The mountain folk had stacks of wrecked cars. Trailers and school buses were
starter homes. The number of food stamps you received depended upon which
county your kitchen was in. I had read philosophy in college and realized that
everyone has a geographical place, and that this was where I belonged.
Cooking was something you did if
you couldn’t find a real job, by people who weren’t quite acceptable. I had
studied theater at Catholic
University and found restaurant
people stimulating. America
had no real chefs at that time, so I decided to take a year off and go to Europe. It was a revelation to see how Europeans viewed
chefs. I saw then that this was my career.
I worked for two years in Charlottesville, then at Chez Francoise near Washington, D.C.
Meanwhile I researched restaurant possibilities in Rappahannock County.
This was a country store with a junk yard, garage, and an outhouse. I rented
half of it for $200 a month, and borrowed money to build a kitchen in what had
been the garage’s grease pit. It’s now the living room. Locals all asked, “Why
are you doing this? Who’s coming?” The idea that people would drive all the way
out here from D.C. just to eat was unthinkable.
French cuisine was the only one
Americans took seriously then. Julia Childe was an inspiration for me. The
feeling of a restaurant in France
was what I wanted to convey – a sense of place reinforced by food and cooking.
But all the classic French country dishes – kidneys, sweetbreads, frogs’ legs –
were considered wildly exotic. I had one kitchen boy and two wait staff. I
didn’t think there would be enough weekday visitors, so then I would just cook
and serve. Then the first weekend night we had 75 people. The reviewer for The Star asked me if I was sure I wanted
him to write about us, and his review changed everything.
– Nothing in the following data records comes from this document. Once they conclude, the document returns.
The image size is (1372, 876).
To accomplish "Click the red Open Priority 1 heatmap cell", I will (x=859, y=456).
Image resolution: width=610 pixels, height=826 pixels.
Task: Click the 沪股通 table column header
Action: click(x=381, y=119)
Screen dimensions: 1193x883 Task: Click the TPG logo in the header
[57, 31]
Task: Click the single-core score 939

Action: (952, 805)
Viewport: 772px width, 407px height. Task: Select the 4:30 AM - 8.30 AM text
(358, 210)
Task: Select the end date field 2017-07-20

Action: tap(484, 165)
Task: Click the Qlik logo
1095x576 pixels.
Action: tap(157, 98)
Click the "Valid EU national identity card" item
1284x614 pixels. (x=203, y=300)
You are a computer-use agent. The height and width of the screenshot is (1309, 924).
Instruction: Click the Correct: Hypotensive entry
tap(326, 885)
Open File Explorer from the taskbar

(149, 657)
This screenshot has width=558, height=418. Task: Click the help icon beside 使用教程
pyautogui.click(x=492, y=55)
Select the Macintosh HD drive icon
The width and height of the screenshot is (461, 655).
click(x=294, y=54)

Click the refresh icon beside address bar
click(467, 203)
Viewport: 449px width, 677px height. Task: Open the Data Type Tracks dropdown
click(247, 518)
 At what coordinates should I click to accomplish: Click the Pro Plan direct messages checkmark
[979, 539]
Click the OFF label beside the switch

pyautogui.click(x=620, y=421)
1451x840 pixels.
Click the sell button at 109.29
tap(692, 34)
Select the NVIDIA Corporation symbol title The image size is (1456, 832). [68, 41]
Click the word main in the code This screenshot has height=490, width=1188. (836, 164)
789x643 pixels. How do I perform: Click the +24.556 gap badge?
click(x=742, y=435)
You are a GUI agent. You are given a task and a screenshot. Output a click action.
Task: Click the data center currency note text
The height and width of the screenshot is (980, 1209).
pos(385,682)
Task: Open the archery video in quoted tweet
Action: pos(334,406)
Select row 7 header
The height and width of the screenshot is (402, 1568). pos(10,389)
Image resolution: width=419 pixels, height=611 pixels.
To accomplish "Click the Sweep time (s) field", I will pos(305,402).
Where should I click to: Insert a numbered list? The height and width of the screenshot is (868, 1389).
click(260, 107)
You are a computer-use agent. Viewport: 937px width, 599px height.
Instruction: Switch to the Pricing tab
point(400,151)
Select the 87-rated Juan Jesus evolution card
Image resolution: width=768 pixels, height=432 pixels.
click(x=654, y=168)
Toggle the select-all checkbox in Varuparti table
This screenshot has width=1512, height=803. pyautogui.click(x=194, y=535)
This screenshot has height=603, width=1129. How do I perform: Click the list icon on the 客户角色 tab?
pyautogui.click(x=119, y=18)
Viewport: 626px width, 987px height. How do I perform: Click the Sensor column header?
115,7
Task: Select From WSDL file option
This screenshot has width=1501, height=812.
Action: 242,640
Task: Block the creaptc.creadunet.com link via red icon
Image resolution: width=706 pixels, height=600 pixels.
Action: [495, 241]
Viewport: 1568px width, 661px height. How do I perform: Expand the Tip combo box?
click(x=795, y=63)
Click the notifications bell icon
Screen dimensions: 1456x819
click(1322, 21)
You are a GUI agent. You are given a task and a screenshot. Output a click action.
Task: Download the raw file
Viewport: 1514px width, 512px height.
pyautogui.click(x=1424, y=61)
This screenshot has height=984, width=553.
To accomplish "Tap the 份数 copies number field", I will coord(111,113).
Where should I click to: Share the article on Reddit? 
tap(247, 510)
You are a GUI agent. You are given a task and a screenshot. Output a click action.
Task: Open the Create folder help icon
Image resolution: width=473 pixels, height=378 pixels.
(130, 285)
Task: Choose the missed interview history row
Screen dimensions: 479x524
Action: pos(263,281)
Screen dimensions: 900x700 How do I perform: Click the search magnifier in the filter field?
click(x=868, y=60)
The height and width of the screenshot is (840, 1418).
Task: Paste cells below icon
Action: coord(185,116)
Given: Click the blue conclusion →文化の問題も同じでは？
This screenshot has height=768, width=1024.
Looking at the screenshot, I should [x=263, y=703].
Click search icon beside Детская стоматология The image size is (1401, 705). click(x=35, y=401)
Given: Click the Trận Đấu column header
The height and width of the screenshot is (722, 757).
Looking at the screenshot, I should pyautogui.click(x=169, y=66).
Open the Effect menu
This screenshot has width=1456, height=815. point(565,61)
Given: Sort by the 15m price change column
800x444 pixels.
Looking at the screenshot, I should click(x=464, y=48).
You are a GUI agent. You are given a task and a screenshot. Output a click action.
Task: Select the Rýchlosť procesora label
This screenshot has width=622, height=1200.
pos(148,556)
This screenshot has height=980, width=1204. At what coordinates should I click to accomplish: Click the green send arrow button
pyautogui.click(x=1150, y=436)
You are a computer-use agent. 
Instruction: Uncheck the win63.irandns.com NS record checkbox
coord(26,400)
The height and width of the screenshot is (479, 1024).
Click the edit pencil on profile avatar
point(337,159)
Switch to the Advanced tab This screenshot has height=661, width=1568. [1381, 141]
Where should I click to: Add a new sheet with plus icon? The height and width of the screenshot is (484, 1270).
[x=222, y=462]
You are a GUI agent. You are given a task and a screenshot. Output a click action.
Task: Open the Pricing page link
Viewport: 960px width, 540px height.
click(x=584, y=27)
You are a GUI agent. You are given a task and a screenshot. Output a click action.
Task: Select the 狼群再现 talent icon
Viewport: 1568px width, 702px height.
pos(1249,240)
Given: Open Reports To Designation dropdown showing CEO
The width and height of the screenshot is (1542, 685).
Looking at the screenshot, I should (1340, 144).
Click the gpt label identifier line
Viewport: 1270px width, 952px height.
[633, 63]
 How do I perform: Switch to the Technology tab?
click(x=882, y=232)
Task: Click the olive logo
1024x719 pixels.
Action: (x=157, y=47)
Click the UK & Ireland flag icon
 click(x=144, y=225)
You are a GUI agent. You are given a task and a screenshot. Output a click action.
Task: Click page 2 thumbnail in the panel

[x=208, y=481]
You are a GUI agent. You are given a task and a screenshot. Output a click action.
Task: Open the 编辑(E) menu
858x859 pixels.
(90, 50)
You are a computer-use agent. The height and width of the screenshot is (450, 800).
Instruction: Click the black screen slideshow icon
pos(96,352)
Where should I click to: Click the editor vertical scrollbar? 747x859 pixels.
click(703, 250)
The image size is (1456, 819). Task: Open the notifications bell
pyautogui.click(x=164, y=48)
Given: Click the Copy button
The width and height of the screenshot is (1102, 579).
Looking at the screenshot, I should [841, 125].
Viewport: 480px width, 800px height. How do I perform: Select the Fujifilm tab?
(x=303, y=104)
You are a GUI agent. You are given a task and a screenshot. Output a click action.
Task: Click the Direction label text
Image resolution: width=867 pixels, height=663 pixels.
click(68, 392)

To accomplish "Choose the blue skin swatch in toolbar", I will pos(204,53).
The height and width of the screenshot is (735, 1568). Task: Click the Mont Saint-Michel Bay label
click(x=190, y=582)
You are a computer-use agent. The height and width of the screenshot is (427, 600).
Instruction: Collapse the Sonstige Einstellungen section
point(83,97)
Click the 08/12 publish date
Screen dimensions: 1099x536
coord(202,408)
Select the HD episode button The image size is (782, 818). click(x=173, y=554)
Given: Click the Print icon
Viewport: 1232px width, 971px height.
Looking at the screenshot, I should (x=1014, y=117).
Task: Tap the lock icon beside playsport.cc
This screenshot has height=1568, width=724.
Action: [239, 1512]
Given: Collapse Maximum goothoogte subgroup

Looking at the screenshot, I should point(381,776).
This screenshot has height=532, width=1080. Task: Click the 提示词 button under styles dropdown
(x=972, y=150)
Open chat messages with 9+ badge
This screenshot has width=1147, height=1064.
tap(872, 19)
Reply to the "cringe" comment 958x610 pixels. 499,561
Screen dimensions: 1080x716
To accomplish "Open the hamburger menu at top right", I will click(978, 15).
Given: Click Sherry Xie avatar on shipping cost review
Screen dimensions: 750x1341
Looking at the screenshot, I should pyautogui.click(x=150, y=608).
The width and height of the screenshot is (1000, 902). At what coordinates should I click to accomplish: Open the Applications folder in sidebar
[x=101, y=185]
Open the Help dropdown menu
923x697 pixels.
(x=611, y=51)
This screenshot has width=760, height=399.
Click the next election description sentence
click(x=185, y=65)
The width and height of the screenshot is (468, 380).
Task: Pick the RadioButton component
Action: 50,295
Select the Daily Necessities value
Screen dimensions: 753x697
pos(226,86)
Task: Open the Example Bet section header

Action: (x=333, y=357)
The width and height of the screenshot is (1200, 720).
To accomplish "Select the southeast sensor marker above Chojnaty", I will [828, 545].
I would take reservations in the
kitchen. In the mornings I would go to the Florida Avenue market in D.C. and buy
food for the evening and pile it in the old Dodge Dart. Then I found someone to
go to the market for me. One day he was very late. People were waiting for
their food, so I served them all a demitasse of soup, to buy time, and it
became a tradition.
What we dealt with in those days
was hysterically funny. We served an awful lot of iced tea in the beginning.
One woman asked if the soft-shell crabs could be fresh way out here, and I
said, “They’re so fresh they haven’t even arrived yet.”
The kitchen helper wore a doo rag
and wouldn’t eat the food. He brought his own bologna sandwiches. One night
when we ran out of food I asked if he had anything in his car, and he said,
“Sack of plums.”
I said, “Get them,” and made a plum
sauce and served it on shrimp.
We started getting our herbs and
vegetables locally and realized they were so much better. We would trade and
barter. Everybody had an excess of something. They would bring zucchinis as big
as your arm, and I said I want them the size of your finger. “Can’t make no
money on that,” they’d say, and I said “I’ll pay for them - four times as much.”
Eventually we trained local 50
farmers to provide us. We became known for regional American cuisine, one of the
first. People were realizing how much better it was, and that they should eat
seasonally. It created a lot of interest, and we offered our own kind of French
country cooking. I’m still expanding on that idea. People want to be able to
walk through the cherry and apple orchards, and the herb garden. Americans were
learning, and they craved another experience. If they could take something back
with them, it increased their enjoyment.
Turning point came when I exercised the option to buy the
place. It led to the development of rooms, and a garden where the junkyard was.
I wanted a fantasy, something that felt like it had been here a hundred years.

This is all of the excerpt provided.